Nashville, Tenn.-based Monroe Carell Jr. Children's Hospital at Vanderbilt revealed plans to roll out a telemedicine program at four schools in Allen County, Kentucky, Oct. 6.
The school-based telemedicine program will connect sick students in a school nurse's office with Vanderbilt clinicians via video conferencing technology and digital stethoscopes and otoscopes. The remote clinicians will be able to offer students treatment for conditions that typically require a trip to a pediatrician's office, such as abdominal pain, skin irritations and limb sprains.
There are no pediatricians practicing in Allen County, so families would otherwise have to travel to adjacent counties to receive healthcare services for their children, according to a Vanderbilt University Medical Center statement. Following the virtual visit, the pediatrician may deliver an electronic prescription to the family's preferred pharmacy and send additional communication to the student's primary care clinician.
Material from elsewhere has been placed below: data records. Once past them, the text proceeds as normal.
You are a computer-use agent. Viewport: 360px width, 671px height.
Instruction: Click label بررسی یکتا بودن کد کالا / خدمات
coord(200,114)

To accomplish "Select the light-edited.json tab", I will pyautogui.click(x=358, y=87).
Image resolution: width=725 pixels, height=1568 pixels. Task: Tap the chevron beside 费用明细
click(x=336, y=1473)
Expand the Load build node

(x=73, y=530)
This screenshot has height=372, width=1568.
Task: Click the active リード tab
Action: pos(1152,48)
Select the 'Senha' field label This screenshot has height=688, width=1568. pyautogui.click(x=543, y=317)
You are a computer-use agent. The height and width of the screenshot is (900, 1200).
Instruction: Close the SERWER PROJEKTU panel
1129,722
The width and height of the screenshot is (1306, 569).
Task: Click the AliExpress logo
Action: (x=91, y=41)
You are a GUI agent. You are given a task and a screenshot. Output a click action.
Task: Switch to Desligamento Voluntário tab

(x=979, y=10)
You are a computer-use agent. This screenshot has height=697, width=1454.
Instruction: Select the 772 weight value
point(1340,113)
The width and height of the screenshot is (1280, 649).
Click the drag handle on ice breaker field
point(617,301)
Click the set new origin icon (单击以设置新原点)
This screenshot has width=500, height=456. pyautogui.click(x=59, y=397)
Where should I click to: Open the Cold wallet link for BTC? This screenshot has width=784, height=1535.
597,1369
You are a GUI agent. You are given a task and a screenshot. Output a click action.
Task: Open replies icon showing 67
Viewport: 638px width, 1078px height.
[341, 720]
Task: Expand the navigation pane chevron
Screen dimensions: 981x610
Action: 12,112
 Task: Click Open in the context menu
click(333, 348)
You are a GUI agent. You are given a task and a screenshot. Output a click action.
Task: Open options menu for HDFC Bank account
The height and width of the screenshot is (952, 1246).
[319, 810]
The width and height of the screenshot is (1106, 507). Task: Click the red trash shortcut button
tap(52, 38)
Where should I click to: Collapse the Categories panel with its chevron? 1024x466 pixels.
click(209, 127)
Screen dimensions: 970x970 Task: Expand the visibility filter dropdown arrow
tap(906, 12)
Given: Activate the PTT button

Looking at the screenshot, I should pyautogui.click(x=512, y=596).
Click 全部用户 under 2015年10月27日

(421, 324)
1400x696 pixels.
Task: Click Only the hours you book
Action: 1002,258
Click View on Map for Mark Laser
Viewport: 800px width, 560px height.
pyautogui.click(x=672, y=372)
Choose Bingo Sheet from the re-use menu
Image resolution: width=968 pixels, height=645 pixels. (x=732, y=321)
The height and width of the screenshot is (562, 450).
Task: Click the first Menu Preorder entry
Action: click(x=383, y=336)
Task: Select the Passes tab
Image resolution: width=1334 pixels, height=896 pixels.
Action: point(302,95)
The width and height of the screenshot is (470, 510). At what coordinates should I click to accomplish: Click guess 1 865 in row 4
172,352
The school-based telemedicine program was established under a gift from Laura Jo and Wayne Dugas, the Cal Turner Family Foundation and the James Stephen Turner Family Foundation.
"This initiative … will allow us to reduce travel time and stress for these children and their families, and will create improved access to expertise that might not otherwise be available," said Luke Gregory, CEO of Monroe Carell Jr. Children's Hospital at Vanderbilt.